* [TASK BRIEF] Copy out the part of the material that begins with the line containing "You are a GUI" and runs through the end of the material. Leave the pictures out.

(Items from a data source)
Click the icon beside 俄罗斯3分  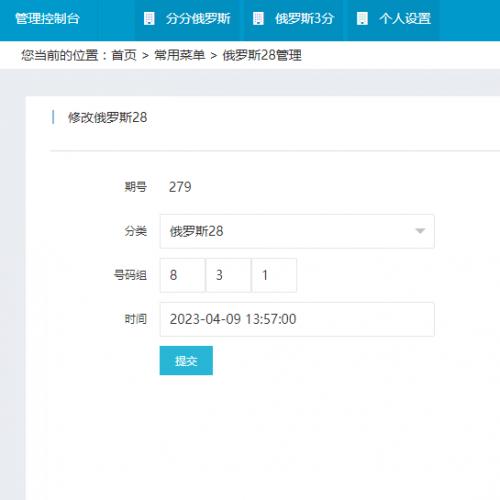click(258, 19)
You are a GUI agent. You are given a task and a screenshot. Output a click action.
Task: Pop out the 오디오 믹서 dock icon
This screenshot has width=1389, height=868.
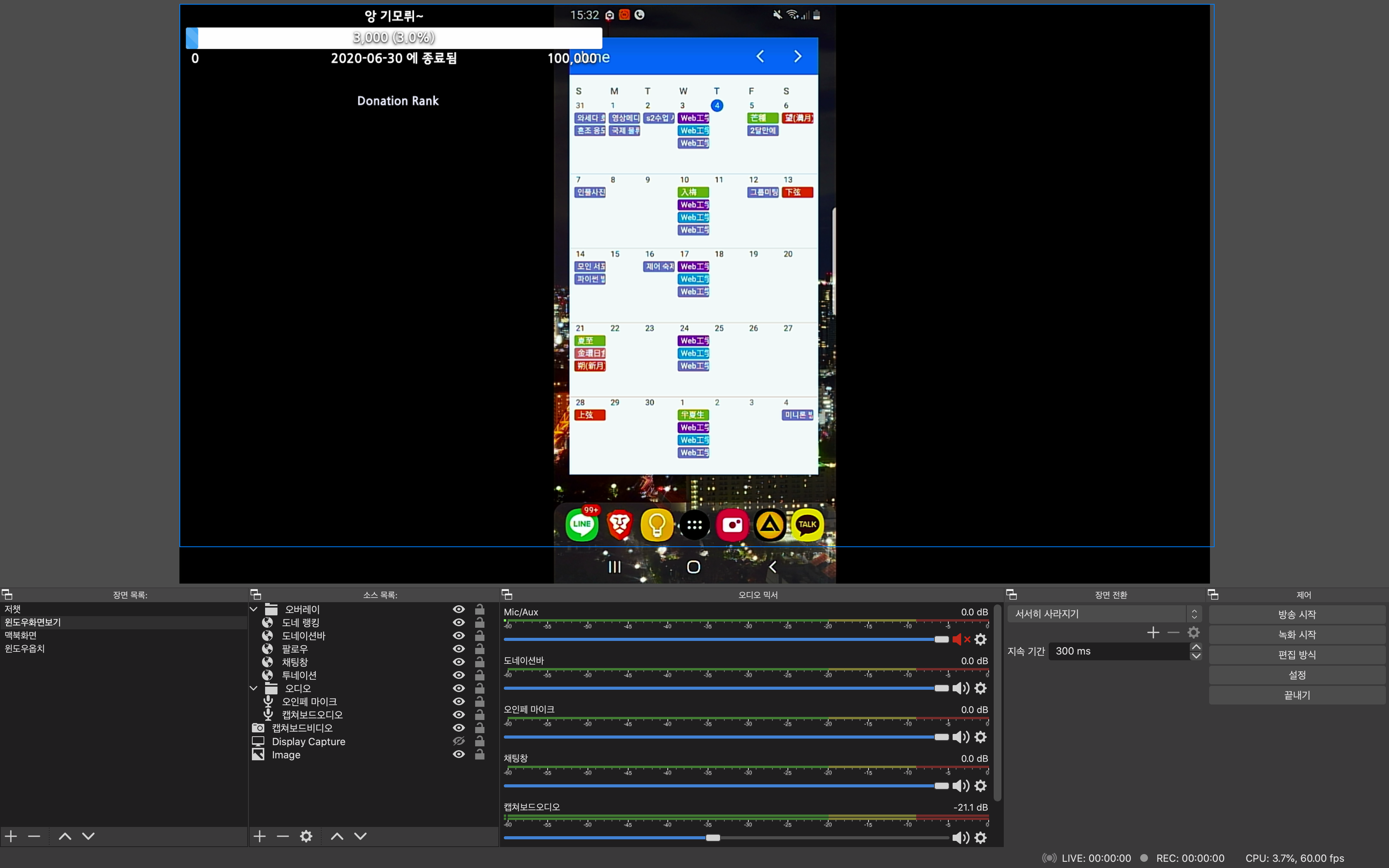point(507,595)
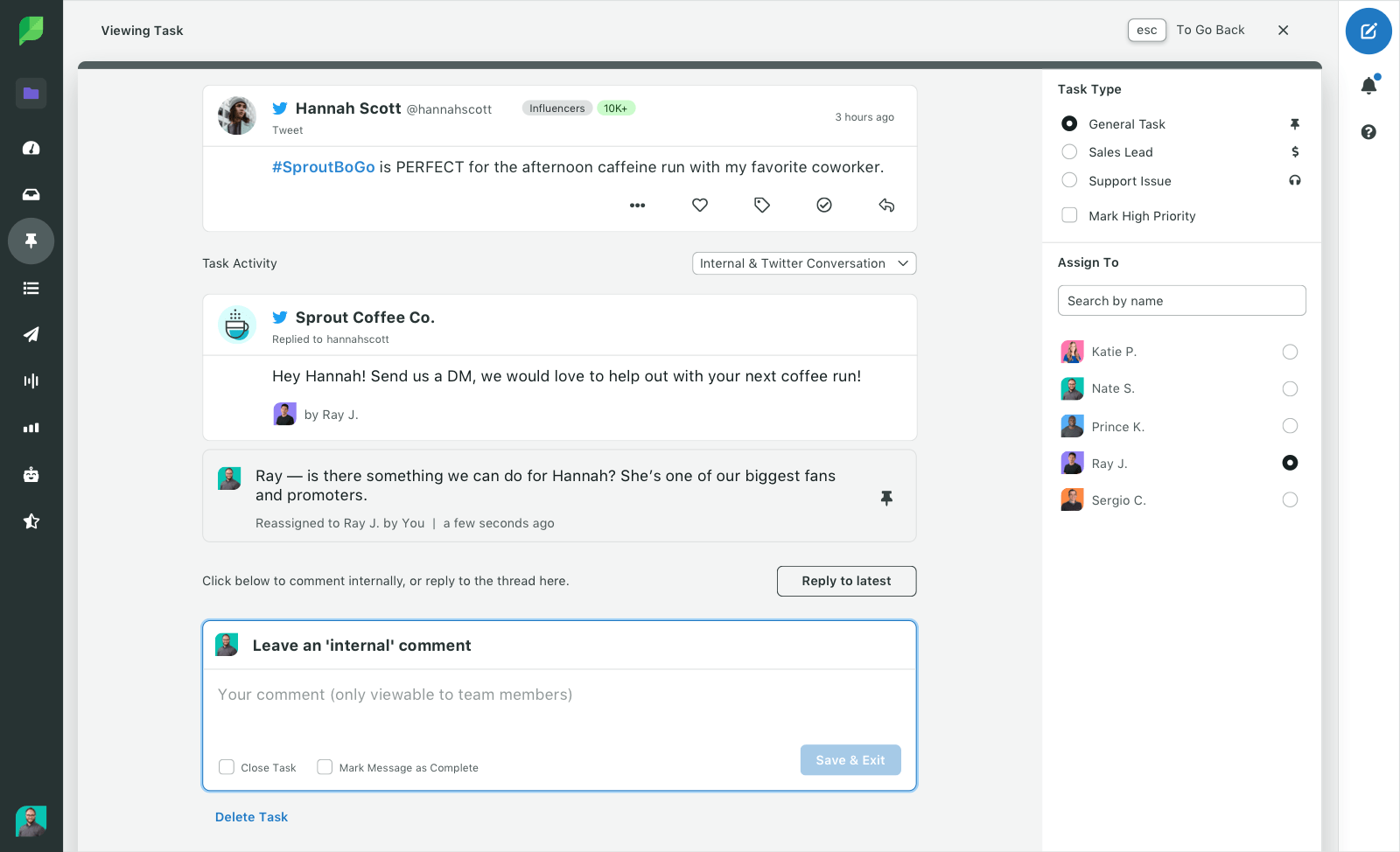Tag the tweet using the tag icon
This screenshot has width=1400, height=852.
click(x=761, y=205)
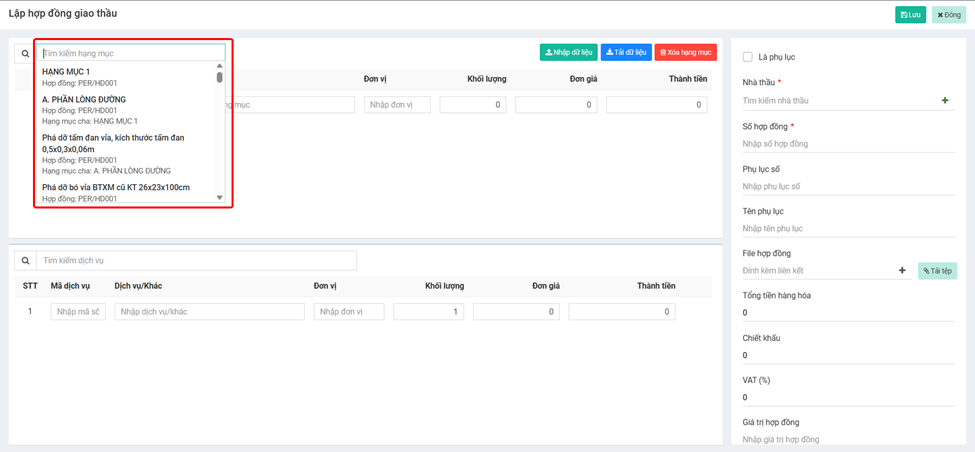Choose 'A. PHẦN LÒNG ĐƯỜNG' suggestion

click(84, 100)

* [EXERCISE SOLUTION]
You are a GUI agent. You are given a task and a screenshot. Output a click action.
Task: Pop out the 오디오 믹서 dock icon
This screenshot has width=1389, height=868.
point(507,595)
Tag the tweet using the tag icon
This screenshot has width=1400, height=852.
click(x=761, y=205)
Choose 'A. PHẦN LÒNG ĐƯỜNG' suggestion

click(84, 100)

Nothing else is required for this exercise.